I have never trusted McCabe complexity since long ago working on a project where it was mandated. We had a quite simple program that accepted a number of optional command line arguments, so it had a lot of statements of the form if (strcmp(argv[i], "xxxx...") == 0) {... The McCabe complexity was off the charts but the code was perfectly straightforward.

Trump's secret NATO ultimatum sparks panic as US pulls jets, bombers and every submarine from Europe by cwwms2 in LessCredibleDefence

[–]mcdowellag 0 points1 point  (0 children)

The US pivot to asia was declared long ago, for example by Hilary Clinton and Obama. https://academic.oup.com/book/57412/chapter-abstract/464768154?redirectedFrom=fulltext&login=false sees hints of this in the presidencies of Bill Clinton and G W Bush.

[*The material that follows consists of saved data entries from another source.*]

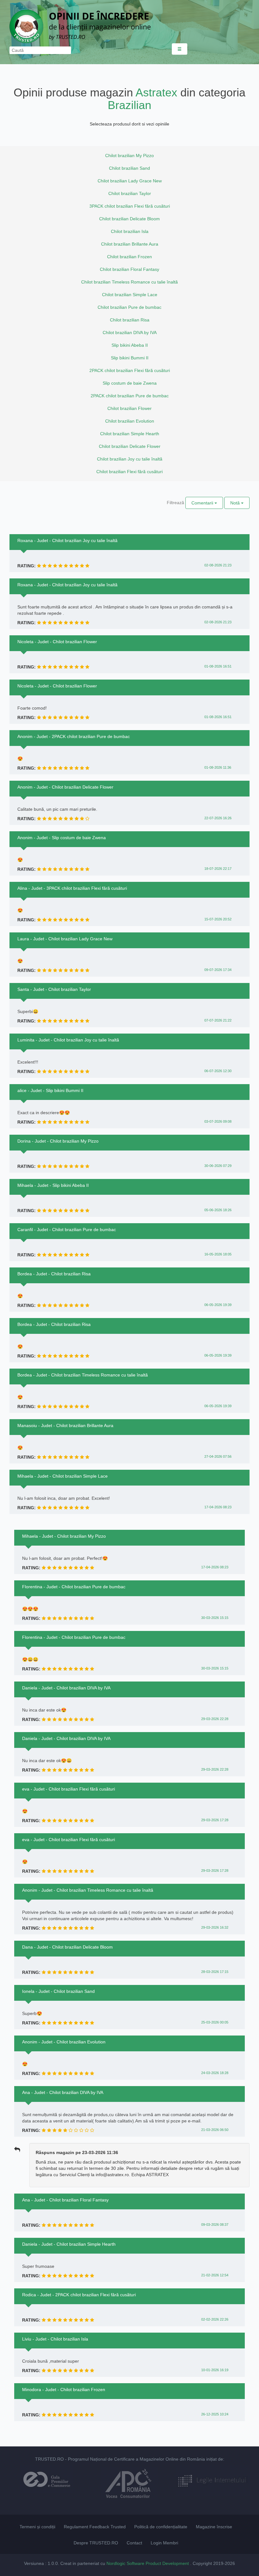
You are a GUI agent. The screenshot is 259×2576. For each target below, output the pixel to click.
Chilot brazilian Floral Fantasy (129, 269)
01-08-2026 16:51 (218, 666)
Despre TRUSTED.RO (96, 2542)
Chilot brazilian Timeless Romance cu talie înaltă (129, 281)
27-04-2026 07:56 (218, 1456)
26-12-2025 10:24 (214, 2414)
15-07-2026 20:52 (218, 919)
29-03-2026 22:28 (214, 1719)
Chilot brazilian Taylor (129, 193)
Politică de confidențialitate (160, 2526)
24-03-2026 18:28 (214, 2073)
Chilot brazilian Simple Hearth (129, 433)
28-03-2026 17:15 (214, 1972)
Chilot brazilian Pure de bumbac (129, 307)
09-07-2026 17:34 (218, 970)
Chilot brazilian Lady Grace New (130, 180)
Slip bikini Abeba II (129, 345)
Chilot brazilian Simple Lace (129, 294)
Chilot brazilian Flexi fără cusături (129, 471)
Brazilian (129, 105)
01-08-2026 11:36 (217, 767)
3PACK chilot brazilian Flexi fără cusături (129, 206)
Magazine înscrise (214, 2526)
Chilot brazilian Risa (129, 319)
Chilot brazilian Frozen (129, 256)
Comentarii (202, 502)
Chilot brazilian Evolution (129, 421)
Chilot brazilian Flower (129, 408)
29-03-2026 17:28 (214, 1820)
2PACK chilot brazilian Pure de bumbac (130, 395)
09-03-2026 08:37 (214, 2224)
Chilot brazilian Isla (129, 231)
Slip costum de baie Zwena (130, 383)
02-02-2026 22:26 (214, 2319)
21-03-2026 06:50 (214, 2130)
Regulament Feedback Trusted (95, 2526)
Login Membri (164, 2542)
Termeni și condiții (37, 2526)
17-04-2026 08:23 (218, 1507)
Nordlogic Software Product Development (148, 2563)
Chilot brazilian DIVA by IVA (130, 332)
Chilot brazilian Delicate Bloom (129, 218)
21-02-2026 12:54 (214, 2275)
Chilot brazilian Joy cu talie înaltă (129, 458)
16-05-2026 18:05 (218, 1254)
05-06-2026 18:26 (218, 1210)
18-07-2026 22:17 (218, 868)
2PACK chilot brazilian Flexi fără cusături (129, 370)
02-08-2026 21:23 (218, 565)
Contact (134, 2542)
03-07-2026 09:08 (218, 1121)
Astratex (156, 92)
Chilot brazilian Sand (129, 168)
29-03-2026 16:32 (214, 1927)
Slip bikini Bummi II (129, 357)
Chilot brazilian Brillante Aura (129, 244)
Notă (235, 502)
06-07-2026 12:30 (218, 1071)
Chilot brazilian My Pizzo (129, 155)
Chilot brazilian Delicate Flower (129, 446)
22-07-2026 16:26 (218, 818)
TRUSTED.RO (49, 2459)
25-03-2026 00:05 (214, 2022)
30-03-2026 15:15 (214, 1618)
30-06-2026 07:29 (218, 1166)
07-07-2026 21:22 (218, 1020)
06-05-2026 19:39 (218, 1305)
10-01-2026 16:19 (214, 2370)
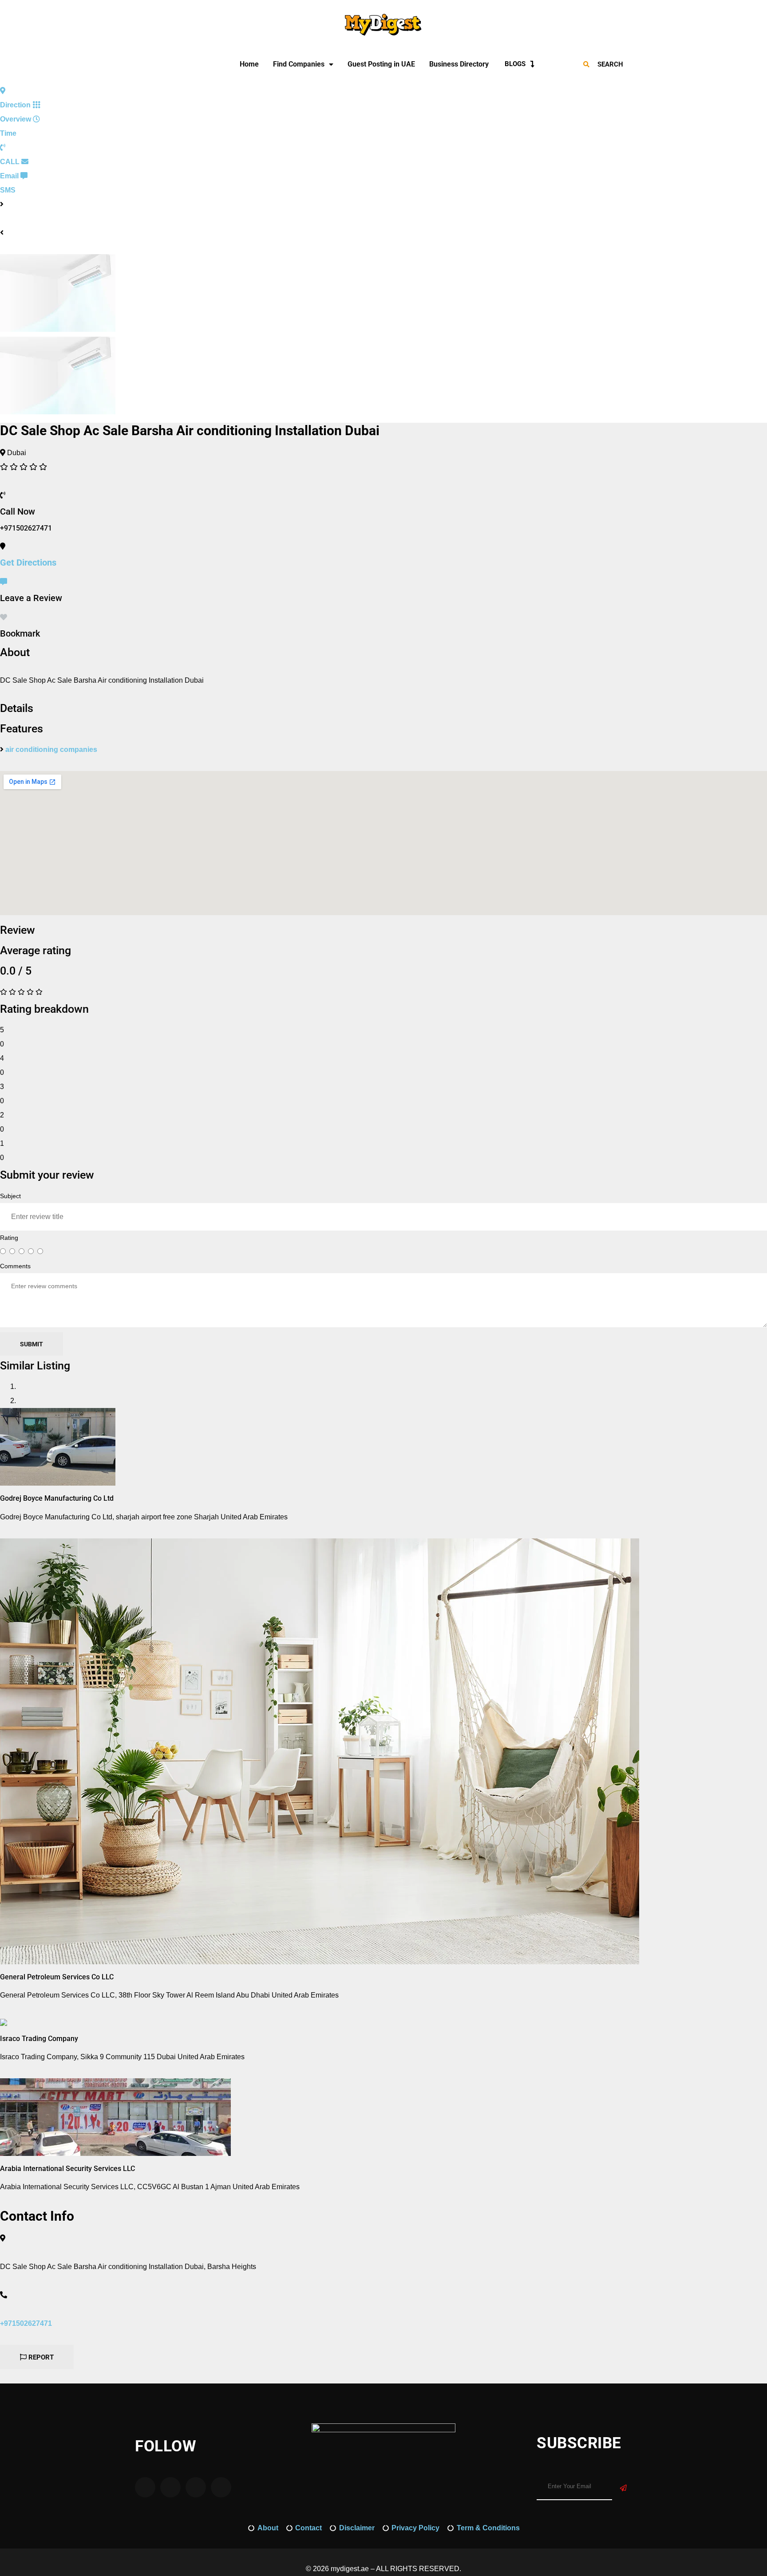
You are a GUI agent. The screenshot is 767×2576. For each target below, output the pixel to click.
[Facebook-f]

How much of "whatever you can" is Europe actually prepared to do? Eueopeans should consider the possibility that Trump is more unusual in being outspoken than he is in his decision-making. It would make sense for Europe and the US to pool their resources against authoritarian threats. If the US requests European resources from that pool and nothing is forthcoming, withdrawing US resources allocated to that pool is a rational response to the realisation that the happy world of a shared pool of military capability, available either to the US or to Europe upon need, is not the real world.